• [Dataset items]
-*-
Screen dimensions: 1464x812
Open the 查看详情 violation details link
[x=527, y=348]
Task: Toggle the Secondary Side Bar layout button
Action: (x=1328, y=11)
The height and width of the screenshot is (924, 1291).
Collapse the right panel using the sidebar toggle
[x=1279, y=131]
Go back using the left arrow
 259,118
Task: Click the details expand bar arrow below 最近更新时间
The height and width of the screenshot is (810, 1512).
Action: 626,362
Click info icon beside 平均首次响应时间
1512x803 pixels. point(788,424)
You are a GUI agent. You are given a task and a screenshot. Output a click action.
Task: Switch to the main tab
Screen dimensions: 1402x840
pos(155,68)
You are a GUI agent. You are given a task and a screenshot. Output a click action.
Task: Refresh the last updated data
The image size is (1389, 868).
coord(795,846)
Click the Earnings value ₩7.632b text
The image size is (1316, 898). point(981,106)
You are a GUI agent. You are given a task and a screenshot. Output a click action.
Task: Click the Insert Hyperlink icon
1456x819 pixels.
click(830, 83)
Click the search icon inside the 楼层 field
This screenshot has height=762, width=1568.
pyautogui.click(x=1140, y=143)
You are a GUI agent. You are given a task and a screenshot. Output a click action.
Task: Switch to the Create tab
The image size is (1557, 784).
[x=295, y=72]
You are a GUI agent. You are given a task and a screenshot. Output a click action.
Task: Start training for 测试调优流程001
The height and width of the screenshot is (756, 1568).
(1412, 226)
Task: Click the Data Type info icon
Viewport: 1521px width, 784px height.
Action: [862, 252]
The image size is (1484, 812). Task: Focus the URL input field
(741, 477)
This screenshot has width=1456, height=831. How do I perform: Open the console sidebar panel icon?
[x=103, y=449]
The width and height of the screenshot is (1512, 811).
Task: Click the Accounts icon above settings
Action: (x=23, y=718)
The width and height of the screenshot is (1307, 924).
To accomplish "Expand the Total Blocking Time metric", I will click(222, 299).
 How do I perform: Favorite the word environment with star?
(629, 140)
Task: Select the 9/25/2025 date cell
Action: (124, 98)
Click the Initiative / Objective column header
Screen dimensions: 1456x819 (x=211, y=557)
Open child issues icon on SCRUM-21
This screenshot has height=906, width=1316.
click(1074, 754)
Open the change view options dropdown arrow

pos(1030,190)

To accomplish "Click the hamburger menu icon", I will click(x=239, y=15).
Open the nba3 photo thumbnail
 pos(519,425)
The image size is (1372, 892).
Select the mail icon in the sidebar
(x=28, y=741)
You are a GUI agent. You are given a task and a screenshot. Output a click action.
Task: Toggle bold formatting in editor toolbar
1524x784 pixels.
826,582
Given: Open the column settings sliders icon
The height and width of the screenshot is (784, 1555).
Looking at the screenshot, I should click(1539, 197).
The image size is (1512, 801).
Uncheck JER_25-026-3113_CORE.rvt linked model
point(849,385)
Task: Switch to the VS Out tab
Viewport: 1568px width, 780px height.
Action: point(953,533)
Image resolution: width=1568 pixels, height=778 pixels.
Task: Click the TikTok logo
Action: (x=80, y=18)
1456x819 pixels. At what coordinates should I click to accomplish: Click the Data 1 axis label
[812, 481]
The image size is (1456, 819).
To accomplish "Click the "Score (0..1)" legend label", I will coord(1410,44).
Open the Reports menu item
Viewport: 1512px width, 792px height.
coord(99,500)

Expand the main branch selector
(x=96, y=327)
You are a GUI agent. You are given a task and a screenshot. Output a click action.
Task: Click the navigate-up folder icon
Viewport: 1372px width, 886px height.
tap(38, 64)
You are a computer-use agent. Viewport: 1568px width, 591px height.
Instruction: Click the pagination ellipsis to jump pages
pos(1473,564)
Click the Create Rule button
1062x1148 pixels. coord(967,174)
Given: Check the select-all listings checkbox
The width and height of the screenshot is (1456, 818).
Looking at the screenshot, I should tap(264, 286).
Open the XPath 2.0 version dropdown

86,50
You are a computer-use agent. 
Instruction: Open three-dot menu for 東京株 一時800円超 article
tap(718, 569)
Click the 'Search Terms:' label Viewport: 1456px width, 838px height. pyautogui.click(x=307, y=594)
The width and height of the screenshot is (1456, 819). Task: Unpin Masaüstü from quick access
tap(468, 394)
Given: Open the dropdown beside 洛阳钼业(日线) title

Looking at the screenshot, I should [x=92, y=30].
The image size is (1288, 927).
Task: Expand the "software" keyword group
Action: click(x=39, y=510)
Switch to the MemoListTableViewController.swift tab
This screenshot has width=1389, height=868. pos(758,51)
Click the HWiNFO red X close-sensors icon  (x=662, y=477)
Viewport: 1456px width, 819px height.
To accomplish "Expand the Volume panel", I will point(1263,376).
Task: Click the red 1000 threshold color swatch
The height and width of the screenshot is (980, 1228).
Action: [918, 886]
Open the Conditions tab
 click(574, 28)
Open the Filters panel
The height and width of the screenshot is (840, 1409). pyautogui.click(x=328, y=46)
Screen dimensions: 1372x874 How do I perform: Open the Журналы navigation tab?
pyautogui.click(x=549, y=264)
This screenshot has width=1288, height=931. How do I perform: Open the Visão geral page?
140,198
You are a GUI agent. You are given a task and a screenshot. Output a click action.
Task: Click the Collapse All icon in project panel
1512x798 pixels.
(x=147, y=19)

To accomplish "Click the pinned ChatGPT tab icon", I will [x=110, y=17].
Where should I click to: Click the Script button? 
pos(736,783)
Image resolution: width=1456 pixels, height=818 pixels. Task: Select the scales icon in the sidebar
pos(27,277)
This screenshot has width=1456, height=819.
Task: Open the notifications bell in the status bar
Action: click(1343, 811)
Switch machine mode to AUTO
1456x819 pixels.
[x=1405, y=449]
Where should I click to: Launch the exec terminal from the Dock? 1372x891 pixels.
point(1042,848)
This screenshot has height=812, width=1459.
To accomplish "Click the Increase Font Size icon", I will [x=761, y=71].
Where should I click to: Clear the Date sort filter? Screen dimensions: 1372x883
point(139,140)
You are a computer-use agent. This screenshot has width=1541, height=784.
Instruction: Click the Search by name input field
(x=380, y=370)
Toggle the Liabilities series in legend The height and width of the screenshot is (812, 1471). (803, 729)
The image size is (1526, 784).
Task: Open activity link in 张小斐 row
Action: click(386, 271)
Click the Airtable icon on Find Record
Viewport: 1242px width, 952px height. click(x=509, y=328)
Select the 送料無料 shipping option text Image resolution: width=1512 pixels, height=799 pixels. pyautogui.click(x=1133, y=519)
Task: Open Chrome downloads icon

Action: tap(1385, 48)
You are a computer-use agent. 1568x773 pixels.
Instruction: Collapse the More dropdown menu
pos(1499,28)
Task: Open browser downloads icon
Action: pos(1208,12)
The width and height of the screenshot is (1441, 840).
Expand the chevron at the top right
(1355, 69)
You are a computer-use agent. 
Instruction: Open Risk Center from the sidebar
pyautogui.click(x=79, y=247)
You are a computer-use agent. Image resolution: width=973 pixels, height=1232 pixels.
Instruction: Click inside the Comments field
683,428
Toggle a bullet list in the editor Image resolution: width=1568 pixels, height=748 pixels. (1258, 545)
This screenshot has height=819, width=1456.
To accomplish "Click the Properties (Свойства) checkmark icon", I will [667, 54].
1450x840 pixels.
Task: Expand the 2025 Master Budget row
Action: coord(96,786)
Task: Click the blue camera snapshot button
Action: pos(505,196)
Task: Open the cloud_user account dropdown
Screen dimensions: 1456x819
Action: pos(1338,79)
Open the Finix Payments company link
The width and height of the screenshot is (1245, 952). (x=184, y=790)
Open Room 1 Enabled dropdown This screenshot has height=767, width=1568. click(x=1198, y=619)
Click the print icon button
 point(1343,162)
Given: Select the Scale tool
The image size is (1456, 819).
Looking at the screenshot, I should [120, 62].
-*-
• [TASK ITEM]
How many lines of the entries above contain the word "computer"? Give the number alone.

• [YOUR SOLUTION]
6